Segment Start: RECORDS TO USE

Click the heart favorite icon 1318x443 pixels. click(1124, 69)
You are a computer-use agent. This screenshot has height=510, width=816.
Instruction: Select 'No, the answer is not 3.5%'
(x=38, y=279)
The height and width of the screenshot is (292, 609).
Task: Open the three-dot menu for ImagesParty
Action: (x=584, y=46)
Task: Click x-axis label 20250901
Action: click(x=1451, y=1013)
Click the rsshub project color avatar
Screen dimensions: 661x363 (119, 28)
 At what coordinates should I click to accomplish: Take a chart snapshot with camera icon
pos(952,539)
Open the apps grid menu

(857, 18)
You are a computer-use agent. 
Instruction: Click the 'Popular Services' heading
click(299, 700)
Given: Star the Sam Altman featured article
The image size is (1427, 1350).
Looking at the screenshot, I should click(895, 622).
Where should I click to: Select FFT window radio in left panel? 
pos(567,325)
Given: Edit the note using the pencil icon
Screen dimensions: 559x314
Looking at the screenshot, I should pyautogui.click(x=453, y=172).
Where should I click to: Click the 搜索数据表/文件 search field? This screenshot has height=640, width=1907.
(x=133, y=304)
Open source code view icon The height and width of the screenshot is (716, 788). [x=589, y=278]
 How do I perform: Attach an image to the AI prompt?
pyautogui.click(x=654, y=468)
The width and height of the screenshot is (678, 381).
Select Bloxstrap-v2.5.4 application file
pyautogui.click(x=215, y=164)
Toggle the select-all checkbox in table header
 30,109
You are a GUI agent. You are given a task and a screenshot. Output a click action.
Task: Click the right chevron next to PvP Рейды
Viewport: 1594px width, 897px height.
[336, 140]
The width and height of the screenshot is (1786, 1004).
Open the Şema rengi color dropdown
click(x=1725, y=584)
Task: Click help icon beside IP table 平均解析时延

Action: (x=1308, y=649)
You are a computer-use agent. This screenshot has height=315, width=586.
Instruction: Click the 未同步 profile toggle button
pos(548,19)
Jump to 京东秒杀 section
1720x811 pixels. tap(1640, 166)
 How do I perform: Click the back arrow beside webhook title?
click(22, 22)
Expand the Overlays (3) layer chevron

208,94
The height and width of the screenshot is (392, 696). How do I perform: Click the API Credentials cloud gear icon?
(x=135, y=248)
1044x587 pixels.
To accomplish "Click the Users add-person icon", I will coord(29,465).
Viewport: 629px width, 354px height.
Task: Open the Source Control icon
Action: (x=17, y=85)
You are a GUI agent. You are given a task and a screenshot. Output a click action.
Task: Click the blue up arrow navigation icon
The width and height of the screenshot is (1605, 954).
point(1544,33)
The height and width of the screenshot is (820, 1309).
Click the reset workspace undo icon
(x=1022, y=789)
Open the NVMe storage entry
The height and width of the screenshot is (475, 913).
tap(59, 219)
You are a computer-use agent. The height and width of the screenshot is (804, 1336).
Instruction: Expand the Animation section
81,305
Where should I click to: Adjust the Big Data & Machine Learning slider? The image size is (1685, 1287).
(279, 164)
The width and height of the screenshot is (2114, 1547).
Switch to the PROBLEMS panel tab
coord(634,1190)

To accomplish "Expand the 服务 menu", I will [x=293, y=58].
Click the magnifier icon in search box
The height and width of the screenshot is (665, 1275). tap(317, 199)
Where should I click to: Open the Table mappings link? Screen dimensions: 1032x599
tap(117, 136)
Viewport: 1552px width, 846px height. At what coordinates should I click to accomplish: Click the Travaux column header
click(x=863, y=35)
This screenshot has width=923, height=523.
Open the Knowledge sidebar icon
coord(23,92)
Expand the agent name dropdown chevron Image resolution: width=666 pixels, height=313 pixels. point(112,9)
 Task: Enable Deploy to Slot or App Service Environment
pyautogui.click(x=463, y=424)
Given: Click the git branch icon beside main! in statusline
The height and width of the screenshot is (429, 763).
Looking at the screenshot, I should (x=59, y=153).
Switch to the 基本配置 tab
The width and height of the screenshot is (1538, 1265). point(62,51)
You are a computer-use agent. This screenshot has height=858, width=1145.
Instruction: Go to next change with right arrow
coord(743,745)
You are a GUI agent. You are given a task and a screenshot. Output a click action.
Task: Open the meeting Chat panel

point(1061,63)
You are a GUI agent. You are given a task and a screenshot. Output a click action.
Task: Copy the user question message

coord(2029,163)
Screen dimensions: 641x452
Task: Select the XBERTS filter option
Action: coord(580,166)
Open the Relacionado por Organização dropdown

Segment End: RECORDS TO USE

Beginning with the very first line of the material, please return exactly each line down to and including the one with "has height=510, width=816.".

- [COMPLETED EXERCISE]
Click the heart favorite icon 1318x443 pixels. click(1124, 69)
You are a computer-use agent. This screenshot has height=510, width=816.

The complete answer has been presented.